» **Provided information**:

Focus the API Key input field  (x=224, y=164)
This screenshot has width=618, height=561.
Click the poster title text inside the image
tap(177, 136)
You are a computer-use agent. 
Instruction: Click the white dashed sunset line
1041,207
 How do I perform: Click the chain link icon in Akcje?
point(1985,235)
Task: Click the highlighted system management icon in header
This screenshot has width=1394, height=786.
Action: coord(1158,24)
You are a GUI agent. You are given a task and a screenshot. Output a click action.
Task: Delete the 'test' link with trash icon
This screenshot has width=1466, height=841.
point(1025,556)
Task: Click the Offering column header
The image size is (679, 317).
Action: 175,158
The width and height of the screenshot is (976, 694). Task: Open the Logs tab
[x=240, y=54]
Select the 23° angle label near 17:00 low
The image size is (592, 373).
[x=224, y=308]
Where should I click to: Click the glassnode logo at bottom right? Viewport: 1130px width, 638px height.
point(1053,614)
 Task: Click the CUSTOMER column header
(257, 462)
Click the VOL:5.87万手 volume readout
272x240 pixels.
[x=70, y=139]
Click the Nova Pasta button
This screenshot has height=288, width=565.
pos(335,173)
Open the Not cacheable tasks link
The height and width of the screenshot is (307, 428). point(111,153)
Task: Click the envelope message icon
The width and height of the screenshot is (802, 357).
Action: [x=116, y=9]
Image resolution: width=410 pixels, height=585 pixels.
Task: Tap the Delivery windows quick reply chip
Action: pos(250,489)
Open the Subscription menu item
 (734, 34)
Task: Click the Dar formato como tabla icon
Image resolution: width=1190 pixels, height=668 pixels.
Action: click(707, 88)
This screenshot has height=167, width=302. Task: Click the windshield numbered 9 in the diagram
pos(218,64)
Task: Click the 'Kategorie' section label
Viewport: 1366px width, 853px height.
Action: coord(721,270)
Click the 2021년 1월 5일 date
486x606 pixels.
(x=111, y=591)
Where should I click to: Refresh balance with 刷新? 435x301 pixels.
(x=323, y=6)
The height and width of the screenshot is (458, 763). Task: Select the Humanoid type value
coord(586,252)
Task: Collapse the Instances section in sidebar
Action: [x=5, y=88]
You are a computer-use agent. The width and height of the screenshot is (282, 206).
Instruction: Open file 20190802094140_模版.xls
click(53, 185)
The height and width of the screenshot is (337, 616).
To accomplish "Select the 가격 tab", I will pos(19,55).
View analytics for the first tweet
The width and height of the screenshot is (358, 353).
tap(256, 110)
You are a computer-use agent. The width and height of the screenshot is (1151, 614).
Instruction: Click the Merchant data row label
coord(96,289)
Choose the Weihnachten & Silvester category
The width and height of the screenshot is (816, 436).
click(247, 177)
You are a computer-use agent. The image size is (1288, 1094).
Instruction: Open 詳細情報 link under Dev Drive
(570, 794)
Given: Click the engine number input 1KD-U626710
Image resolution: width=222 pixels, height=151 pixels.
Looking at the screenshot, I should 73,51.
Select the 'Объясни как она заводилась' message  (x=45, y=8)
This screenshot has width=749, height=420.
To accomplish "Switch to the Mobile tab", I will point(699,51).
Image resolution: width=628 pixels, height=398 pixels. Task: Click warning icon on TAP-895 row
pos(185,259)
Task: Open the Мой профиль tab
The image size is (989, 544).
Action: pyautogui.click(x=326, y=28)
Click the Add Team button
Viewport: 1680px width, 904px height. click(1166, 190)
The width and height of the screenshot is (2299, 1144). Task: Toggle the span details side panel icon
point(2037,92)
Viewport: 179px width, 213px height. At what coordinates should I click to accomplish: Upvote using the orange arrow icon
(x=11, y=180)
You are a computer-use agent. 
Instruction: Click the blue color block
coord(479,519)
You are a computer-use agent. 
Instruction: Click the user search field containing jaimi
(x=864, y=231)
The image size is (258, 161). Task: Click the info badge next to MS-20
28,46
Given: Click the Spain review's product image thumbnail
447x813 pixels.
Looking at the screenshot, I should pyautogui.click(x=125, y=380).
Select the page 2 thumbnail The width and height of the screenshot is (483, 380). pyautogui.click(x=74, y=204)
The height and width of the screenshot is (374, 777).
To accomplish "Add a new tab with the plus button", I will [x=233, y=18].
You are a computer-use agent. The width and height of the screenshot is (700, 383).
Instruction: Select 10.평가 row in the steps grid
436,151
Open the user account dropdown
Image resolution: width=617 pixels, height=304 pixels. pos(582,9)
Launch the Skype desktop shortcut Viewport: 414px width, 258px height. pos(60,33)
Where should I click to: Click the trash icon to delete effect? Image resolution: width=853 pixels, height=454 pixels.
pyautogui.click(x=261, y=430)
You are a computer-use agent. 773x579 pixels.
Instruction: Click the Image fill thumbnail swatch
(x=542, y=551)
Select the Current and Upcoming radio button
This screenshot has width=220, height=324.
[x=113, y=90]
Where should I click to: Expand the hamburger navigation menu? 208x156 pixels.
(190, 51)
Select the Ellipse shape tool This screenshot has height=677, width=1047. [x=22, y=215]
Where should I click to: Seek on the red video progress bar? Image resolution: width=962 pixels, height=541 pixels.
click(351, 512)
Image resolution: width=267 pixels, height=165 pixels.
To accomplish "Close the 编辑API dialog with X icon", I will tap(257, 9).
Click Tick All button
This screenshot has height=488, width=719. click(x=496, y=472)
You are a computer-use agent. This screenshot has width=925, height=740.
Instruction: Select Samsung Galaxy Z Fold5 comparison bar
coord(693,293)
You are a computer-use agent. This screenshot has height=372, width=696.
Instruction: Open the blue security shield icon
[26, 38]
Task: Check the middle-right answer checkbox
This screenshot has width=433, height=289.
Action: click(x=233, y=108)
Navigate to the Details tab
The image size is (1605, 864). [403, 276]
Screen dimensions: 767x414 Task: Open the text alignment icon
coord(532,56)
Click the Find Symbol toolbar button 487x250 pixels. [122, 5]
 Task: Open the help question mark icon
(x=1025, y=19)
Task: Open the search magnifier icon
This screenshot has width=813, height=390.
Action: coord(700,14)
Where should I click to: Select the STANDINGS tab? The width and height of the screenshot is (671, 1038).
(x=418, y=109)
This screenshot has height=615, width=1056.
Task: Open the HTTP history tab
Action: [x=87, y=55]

» **Direction**:
Please rewrite the data above with every "column header" changed to "column heading" and everything else left unchanged.

» **Answer**:
Focus the API Key input field  (x=224, y=164)
This screenshot has width=618, height=561.
Click the poster title text inside the image
tap(177, 136)
You are a computer-use agent. 
Instruction: Click the white dashed sunset line
1041,207
 How do I perform: Click the chain link icon in Akcje?
point(1985,235)
Task: Click the highlighted system management icon in header
This screenshot has width=1394, height=786.
Action: coord(1158,24)
You are a GUI agent. You are given a task and a screenshot. Output a click action.
Task: Delete the 'test' link with trash icon
This screenshot has width=1466, height=841.
point(1025,556)
Task: Click the Offering column heading
The image size is (679, 317).
Action: 175,158
The width and height of the screenshot is (976, 694). Task: Open the Logs tab
[x=240, y=54]
Select the 23° angle label near 17:00 low
The image size is (592, 373).
[x=224, y=308]
Where should I click to: Click the glassnode logo at bottom right? Viewport: 1130px width, 638px height.
point(1053,614)
 Task: Click the CUSTOMER column heading
(257, 462)
Click the VOL:5.87万手 volume readout
272x240 pixels.
[x=70, y=139]
Click the Nova Pasta button
This screenshot has height=288, width=565.
pos(335,173)
Open the Not cacheable tasks link
The height and width of the screenshot is (307, 428). point(111,153)
Task: Click the envelope message icon
The width and height of the screenshot is (802, 357).
Action: [x=116, y=9]
Image resolution: width=410 pixels, height=585 pixels.
Task: Tap the Delivery windows quick reply chip
Action: pos(250,489)
Open the Subscription menu item
 (734, 34)
Task: Click the Dar formato como tabla icon
Image resolution: width=1190 pixels, height=668 pixels.
Action: click(707, 88)
This screenshot has height=167, width=302. Task: Click the windshield numbered 9 in the diagram
pos(218,64)
Task: Click the 'Kategorie' section label
Viewport: 1366px width, 853px height.
Action: coord(721,270)
Click the 2021년 1월 5일 date
486x606 pixels.
(x=111, y=591)
Where should I click to: Refresh balance with 刷新? 435x301 pixels.
(x=323, y=6)
The height and width of the screenshot is (458, 763). Task: Select the Humanoid type value
coord(586,252)
Task: Collapse the Instances section in sidebar
Action: [x=5, y=88]
You are a computer-use agent. The width and height of the screenshot is (282, 206).
Instruction: Open file 20190802094140_模版.xls
click(53, 185)
The height and width of the screenshot is (337, 616).
To accomplish "Select the 가격 tab", I will pos(19,55).
View analytics for the first tweet
The width and height of the screenshot is (358, 353).
tap(256, 110)
You are a computer-use agent. The width and height of the screenshot is (1151, 614).
Instruction: Click the Merchant data row label
coord(96,289)
Choose the Weihnachten & Silvester category
The width and height of the screenshot is (816, 436).
click(247, 177)
You are a computer-use agent. The image size is (1288, 1094).
Instruction: Open 詳細情報 link under Dev Drive
(570, 794)
Given: Click the engine number input 1KD-U626710
Image resolution: width=222 pixels, height=151 pixels.
Looking at the screenshot, I should 73,51.
Select the 'Объясни как она заводилась' message  (x=45, y=8)
This screenshot has width=749, height=420.
To accomplish "Switch to the Mobile tab", I will point(699,51).
Image resolution: width=628 pixels, height=398 pixels. Task: Click warning icon on TAP-895 row
pos(185,259)
Task: Open the Мой профиль tab
The image size is (989, 544).
Action: pyautogui.click(x=326, y=28)
Click the Add Team button
Viewport: 1680px width, 904px height. click(1166, 190)
The width and height of the screenshot is (2299, 1144). Task: Toggle the span details side panel icon
point(2037,92)
Viewport: 179px width, 213px height. At what coordinates should I click to accomplish: Upvote using the orange arrow icon
(x=11, y=180)
You are a computer-use agent. 
Instruction: Click the blue color block
coord(479,519)
You are a computer-use agent. 
Instruction: Click the user search field containing jaimi
(x=864, y=231)
The image size is (258, 161). Task: Click the info badge next to MS-20
28,46
Given: Click the Spain review's product image thumbnail
447x813 pixels.
Looking at the screenshot, I should pyautogui.click(x=125, y=380).
Select the page 2 thumbnail The width and height of the screenshot is (483, 380). pyautogui.click(x=74, y=204)
The height and width of the screenshot is (374, 777).
To accomplish "Add a new tab with the plus button", I will [x=233, y=18].
You are a computer-use agent. The width and height of the screenshot is (700, 383).
Instruction: Select 10.평가 row in the steps grid
436,151
Open the user account dropdown
Image resolution: width=617 pixels, height=304 pixels. pos(582,9)
Launch the Skype desktop shortcut Viewport: 414px width, 258px height. pos(60,33)
Where should I click to: Click the trash icon to delete effect? Image resolution: width=853 pixels, height=454 pixels.
pyautogui.click(x=261, y=430)
You are a computer-use agent. 773x579 pixels.
Instruction: Click the Image fill thumbnail swatch
(x=542, y=551)
Select the Current and Upcoming radio button
This screenshot has width=220, height=324.
[x=113, y=90]
Where should I click to: Expand the hamburger navigation menu? 208x156 pixels.
(190, 51)
Select the Ellipse shape tool This screenshot has height=677, width=1047. [x=22, y=215]
Where should I click to: Seek on the red video progress bar? Image resolution: width=962 pixels, height=541 pixels.
click(351, 512)
Image resolution: width=267 pixels, height=165 pixels.
To accomplish "Close the 编辑API dialog with X icon", I will tap(257, 9).
Click Tick All button
This screenshot has height=488, width=719. click(x=496, y=472)
You are a computer-use agent. This screenshot has width=925, height=740.
Instruction: Select Samsung Galaxy Z Fold5 comparison bar
coord(693,293)
You are a computer-use agent. This screenshot has height=372, width=696.
Instruction: Open the blue security shield icon
[26, 38]
Task: Check the middle-right answer checkbox
This screenshot has width=433, height=289.
Action: click(x=233, y=108)
Navigate to the Details tab
The image size is (1605, 864). [403, 276]
Screen dimensions: 767x414 Task: Open the text alignment icon
coord(532,56)
Click the Find Symbol toolbar button 487x250 pixels. [122, 5]
 Task: Open the help question mark icon
(x=1025, y=19)
Task: Open the search magnifier icon
This screenshot has width=813, height=390.
Action: coord(700,14)
Where should I click to: Select the STANDINGS tab? The width and height of the screenshot is (671, 1038).
(x=418, y=109)
This screenshot has height=615, width=1056.
Task: Open the HTTP history tab
Action: [x=87, y=55]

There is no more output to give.